In recent years the Blumhouse Company has been very successful in producing smaller budget horror stories, drawing on all kinds of conventions and eagerly exploiting them. Audience response, younger rather than older, has been very positive. Some of their films have been Truth or Dare, Happy Death Day, Us.
But what has happened here is that the basic idea, created by Gene Levitt in the 1970s into the 1980s, has been appropriated for an island where the fantasies lead not just to a self-revelation, but to some horror experiences.
Once upon a time, there was the Hispanic Ricardo Montalban as Mr Rourke. Now there is the Hispanic Michael Peña as the 21st-century Mr Rourke. At the beginning, he has an assistant, Julia, a woman of mystery. But, at the end, as he calls out “the plane, the plane”, there is a brand-new Tattoo!
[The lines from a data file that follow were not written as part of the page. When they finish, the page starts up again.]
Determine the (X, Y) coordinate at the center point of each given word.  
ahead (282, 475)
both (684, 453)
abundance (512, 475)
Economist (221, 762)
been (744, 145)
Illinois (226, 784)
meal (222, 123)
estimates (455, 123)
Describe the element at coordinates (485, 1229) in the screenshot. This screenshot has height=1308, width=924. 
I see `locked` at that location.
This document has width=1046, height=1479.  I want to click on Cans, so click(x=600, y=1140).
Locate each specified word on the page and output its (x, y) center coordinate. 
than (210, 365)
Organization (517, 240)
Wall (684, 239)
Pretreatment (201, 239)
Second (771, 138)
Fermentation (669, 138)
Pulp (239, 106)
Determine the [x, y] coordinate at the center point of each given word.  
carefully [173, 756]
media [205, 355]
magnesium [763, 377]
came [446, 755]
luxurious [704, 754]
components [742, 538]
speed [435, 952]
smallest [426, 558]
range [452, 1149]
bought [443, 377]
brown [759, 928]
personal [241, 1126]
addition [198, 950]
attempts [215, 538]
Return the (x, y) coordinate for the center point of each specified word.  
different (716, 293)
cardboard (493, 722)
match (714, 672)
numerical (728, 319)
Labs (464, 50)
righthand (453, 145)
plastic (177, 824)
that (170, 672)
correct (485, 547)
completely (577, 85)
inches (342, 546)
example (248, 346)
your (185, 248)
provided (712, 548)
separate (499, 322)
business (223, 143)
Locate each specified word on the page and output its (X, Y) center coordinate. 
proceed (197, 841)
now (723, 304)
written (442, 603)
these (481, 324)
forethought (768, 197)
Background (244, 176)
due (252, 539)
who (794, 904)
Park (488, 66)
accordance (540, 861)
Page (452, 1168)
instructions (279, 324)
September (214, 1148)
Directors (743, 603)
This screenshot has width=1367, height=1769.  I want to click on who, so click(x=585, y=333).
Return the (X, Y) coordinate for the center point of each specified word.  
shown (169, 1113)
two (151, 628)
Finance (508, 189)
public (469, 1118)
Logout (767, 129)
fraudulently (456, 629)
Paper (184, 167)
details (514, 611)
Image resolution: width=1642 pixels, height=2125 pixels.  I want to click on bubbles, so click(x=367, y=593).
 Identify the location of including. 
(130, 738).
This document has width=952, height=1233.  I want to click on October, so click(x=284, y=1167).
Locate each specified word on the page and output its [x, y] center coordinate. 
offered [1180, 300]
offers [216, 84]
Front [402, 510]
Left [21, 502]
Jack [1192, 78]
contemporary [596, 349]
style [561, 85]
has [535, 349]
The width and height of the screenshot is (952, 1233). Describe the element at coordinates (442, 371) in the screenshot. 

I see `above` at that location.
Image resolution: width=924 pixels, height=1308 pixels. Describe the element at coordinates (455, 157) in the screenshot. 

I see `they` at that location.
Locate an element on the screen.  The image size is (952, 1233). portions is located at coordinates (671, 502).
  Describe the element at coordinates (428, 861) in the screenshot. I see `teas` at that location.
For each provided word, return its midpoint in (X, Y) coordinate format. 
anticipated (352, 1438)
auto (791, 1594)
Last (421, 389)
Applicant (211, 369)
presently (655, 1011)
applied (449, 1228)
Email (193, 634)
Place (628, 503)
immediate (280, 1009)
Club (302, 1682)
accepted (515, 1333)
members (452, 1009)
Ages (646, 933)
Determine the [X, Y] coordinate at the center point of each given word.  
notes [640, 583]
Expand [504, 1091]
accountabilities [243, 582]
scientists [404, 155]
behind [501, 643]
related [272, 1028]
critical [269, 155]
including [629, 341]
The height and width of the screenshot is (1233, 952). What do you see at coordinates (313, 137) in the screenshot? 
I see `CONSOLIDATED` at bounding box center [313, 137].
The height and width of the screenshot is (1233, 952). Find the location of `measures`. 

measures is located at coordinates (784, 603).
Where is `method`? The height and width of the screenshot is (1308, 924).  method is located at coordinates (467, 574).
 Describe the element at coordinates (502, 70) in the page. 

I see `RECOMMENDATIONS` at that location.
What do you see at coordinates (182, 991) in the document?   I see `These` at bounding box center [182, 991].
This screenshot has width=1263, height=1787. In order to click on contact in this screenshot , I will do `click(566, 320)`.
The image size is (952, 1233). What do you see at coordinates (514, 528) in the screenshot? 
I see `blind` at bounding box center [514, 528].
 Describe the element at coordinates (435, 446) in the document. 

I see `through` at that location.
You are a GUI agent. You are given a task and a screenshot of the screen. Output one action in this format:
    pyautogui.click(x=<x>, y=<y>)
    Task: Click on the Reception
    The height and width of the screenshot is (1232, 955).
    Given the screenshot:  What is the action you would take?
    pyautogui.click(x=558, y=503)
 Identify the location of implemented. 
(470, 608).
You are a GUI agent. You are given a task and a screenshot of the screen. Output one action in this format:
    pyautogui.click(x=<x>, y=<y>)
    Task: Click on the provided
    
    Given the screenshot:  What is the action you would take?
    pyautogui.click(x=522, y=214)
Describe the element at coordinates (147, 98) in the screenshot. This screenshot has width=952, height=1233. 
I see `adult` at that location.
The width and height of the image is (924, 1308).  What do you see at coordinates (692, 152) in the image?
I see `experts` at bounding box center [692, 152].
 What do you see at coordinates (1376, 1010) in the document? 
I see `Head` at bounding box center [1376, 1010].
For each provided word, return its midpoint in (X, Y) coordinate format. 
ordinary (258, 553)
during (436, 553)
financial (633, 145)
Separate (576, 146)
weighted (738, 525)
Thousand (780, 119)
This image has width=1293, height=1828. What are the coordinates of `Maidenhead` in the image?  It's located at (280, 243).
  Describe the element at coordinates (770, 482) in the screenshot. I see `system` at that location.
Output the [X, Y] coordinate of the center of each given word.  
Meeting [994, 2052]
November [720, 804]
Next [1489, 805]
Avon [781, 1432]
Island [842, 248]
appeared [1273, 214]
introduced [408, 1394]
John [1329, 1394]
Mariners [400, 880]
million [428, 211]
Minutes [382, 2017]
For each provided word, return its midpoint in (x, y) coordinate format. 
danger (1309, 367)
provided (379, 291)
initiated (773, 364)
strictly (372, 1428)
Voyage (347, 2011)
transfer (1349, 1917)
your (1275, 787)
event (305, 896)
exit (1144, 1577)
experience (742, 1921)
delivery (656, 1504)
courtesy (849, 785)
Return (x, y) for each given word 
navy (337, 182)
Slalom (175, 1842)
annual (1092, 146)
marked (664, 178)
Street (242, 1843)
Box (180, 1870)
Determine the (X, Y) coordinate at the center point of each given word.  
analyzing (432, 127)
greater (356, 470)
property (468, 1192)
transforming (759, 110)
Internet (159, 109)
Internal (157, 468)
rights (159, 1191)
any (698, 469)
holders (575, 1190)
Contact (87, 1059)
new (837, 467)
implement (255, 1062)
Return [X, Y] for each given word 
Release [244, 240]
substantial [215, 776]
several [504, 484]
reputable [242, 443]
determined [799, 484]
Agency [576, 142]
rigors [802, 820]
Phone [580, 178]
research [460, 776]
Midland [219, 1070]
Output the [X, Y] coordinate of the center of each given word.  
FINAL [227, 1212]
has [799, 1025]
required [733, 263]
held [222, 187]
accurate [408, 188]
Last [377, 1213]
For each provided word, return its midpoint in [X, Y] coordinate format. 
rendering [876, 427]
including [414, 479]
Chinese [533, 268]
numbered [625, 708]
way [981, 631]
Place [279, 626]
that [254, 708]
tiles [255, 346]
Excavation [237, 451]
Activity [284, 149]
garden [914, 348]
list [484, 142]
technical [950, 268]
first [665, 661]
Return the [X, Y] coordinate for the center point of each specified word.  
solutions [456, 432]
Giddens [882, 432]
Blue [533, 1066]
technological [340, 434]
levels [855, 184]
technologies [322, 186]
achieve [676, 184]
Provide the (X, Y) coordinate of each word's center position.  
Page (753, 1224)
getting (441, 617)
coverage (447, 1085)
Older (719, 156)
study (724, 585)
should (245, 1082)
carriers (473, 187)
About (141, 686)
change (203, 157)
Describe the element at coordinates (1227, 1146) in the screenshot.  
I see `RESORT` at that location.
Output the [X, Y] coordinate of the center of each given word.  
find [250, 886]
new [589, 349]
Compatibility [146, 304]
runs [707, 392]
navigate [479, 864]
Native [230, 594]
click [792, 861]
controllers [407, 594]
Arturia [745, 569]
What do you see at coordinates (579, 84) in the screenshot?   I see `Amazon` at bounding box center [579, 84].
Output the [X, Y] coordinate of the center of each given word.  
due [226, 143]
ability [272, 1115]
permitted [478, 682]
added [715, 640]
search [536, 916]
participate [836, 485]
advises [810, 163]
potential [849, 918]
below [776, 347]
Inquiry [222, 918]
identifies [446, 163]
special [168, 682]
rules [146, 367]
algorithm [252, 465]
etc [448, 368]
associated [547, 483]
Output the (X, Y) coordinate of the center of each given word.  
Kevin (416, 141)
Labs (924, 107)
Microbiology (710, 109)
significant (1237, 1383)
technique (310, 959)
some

As expected, there is a motley group of guests each on their own quest. There is Gwen (Maggie Q) who regrets she did not accept a marriage proposal five years earlier. There is the young and brash Melanie (Lucy Hale) who is still resentful about a school bully and wants to see some justice done. Patrick (Austin Stowell) is an upright character with military ambitions, remembering his hero father. And then there is a kind of brash 21st-century Abbott and Costello type of partnership, stepbrothers, one tall and very white American, the other short and Asian (Ryan Hansen and Jimmy O.Yang). The stepbrothers have a very easy fantasy, some indulgence in the kind of Spring Break cavortings, drinking, sex…
There is some further complications on the island, a private detective who has been sent to investigate what on earth is going on. There are also some mercenaries, in link with the drug dealer who previously owned the island. Clearly there are going to be threats, guns (and several grenades).
As the film goes on, as we might have expected, people start to enter into other people’s fantasies, pursued also by the baddies, so that the plot becomes, to say the least, overly-convoluted. One must agree with one reviewer who remarked that in the middle of the filmmaking, they tossed all the pages into the air and decided to film whatever landed first. Which rather undermines the credibility, especially the revelation of the final villain.
This is one of Blumhouse’s lesser efforts, a reasonable idea but there is that tangle of the convolution.